• _Your instructions_
Copy the records verbatim, starting at the line that contains "This screenshot has" and ending after the line that contains "coord(70,21)".

***** Recorded information

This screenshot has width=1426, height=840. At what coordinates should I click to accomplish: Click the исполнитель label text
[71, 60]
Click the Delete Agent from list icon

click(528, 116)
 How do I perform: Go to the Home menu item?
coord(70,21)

**********
***** Recorded information

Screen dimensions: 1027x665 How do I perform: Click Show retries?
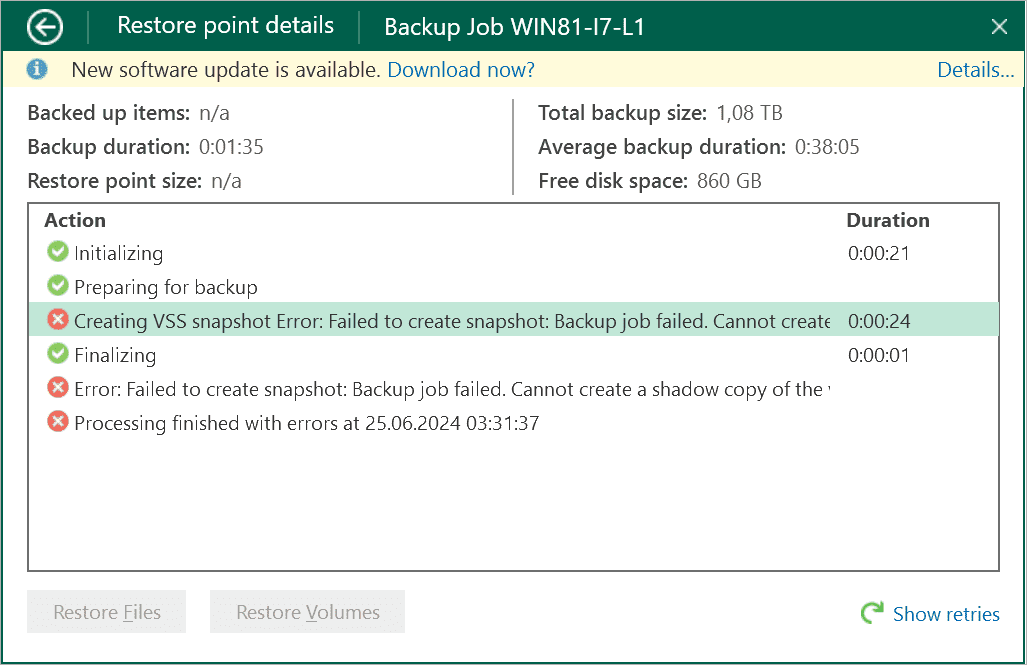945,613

**********
***** Recorded information

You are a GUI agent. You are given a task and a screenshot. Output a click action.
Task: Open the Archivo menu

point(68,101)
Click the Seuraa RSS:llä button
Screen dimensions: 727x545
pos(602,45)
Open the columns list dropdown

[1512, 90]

**********

• _Response_
This screenshot has width=1426, height=840. At what coordinates should I click to accomplish: Click the исполнитель label text
[71, 60]
Click the Delete Agent from list icon

click(528, 116)
 How do I perform: Go to the Home menu item?
coord(70,21)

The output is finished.